Construction “Season” Beginning in Pelham

I thought I better remind you of some road reconstruction projects in Pelham since we appear to be at the start of construction “season.”

“Uptown Fonthill” Reconstruction:
The Region is taking the lead on the reconstruction of Regional Road 20 from Peachtree Park to Lookout Street, and the reconstruction of Haist Street from Canboro Road to  Highway 20 (one of the worst road sections in Pelham).
The works will include adding bike lanes, adding new sidewalks, upgrading the watermain, road reconstruction (including a turning lane to Haist Street North), and a new traffic signal.
We are also replacing the water main from just west of Pelham and up–the-hill (as part of our ongoing fight to rid the Town of cast-iron water pipes). The contractor will also resurface Regional Road 20 from Pelham Street to Peachtree to fix those persistent ripple-bumps.
Regional staff has assured me that Pelham Street will be open to allow for traffic flow during Summerfest.

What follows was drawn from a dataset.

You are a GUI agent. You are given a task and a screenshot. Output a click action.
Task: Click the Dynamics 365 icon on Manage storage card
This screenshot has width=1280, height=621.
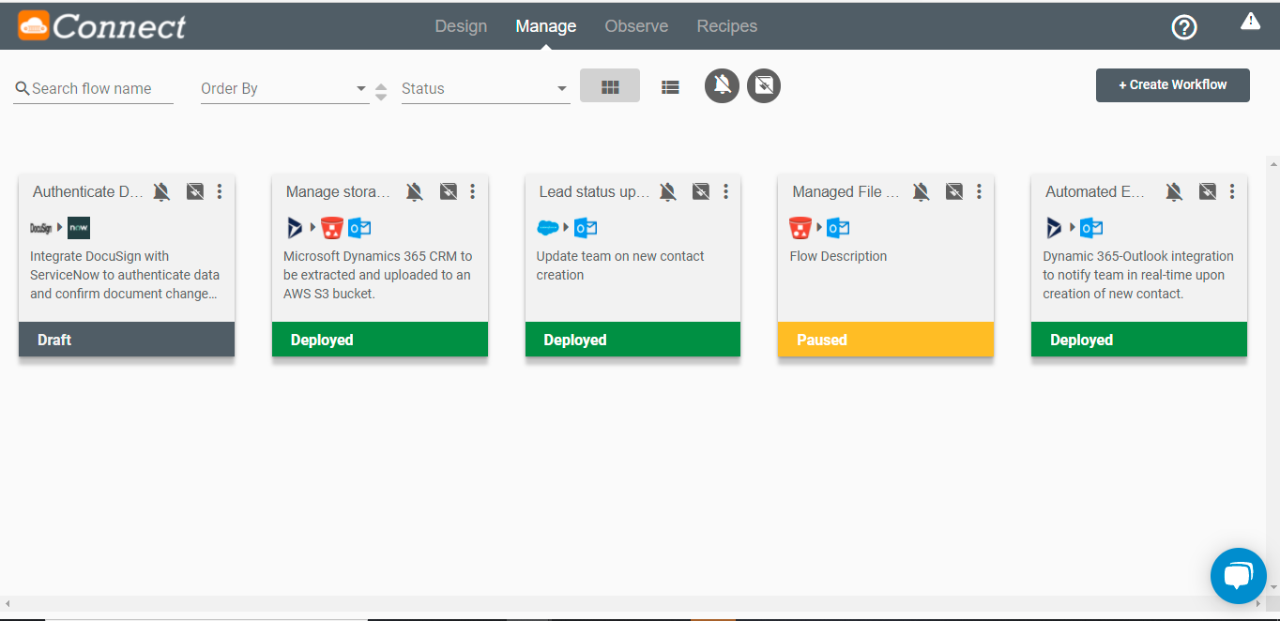(x=295, y=227)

Downtown Fenwick Revitalization:
At long last, we will be revitalizing Downtown Fenwick this year!
This project includes reconstructing Canboro Road and part of Maple Street (fixing yet another poor road section), part of Church Street, and the Welland Road intersection.
Just like improvements in Pelham’s other Downtowns, we will bury the hydro lines.
In addition, we will replace the storm sewers and tie them correctly into systems on adjoining streets; with a high water table, this deep storm–sewer work will require the contractor to partially “dewater” the area.
All the significant landscaping improvements will not only make Downtown Fenwick more quaint and walkable, it will also honour the historic (and recently refurbished) flagpole.
Based on the pre-construction meeting on June 26, the contractor will start dewatering by mid-July.

Port Robinson Road – Phase Two:
As you know, the Town recently reconstructed Port Robinson Road from Pelham Street to Station Street and added bike lanes and sidewalks. Now, we are continuing to enhance walkability and cycle-ability by reconstructing Port Robinson – from Station Street to Rice Road.
In addition to bike lanes, sidewalks on both sides, and a reconstructed road, we will also be supporting further development on both the North and South sides of Port Robinson by installing sewers. Folks currently on Port Robinson will be able to connect to the sewers (if they so choose to stop using their private septic systems).
The works will also add storm-sewers and help deal with chronic ditch and water issues in the area.

As construction “season” begins in Pelham, I appreciate your patience and understanding. I also look forward to the completion of these and many other improvements in 2014!